(Data to use)
++++++
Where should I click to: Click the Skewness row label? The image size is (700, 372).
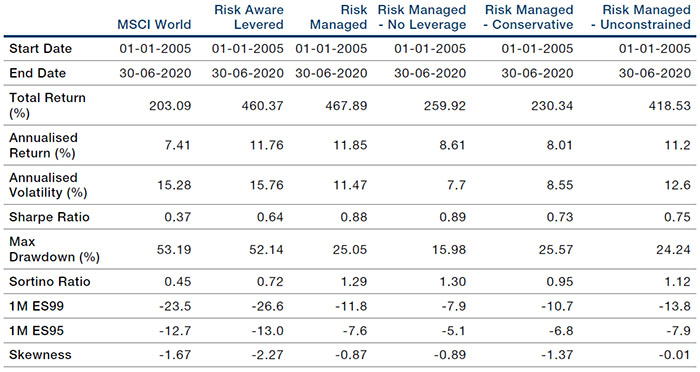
++++++
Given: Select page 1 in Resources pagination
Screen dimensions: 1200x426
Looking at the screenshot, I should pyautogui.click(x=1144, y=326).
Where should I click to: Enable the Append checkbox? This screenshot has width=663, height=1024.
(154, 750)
++++++
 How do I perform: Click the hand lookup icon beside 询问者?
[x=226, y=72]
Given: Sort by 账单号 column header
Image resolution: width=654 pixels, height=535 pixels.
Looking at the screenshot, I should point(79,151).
++++++
(Exercise aim) Going through the records above, count the lines that hold the string "Given" and give only the total.

(Task solution) 2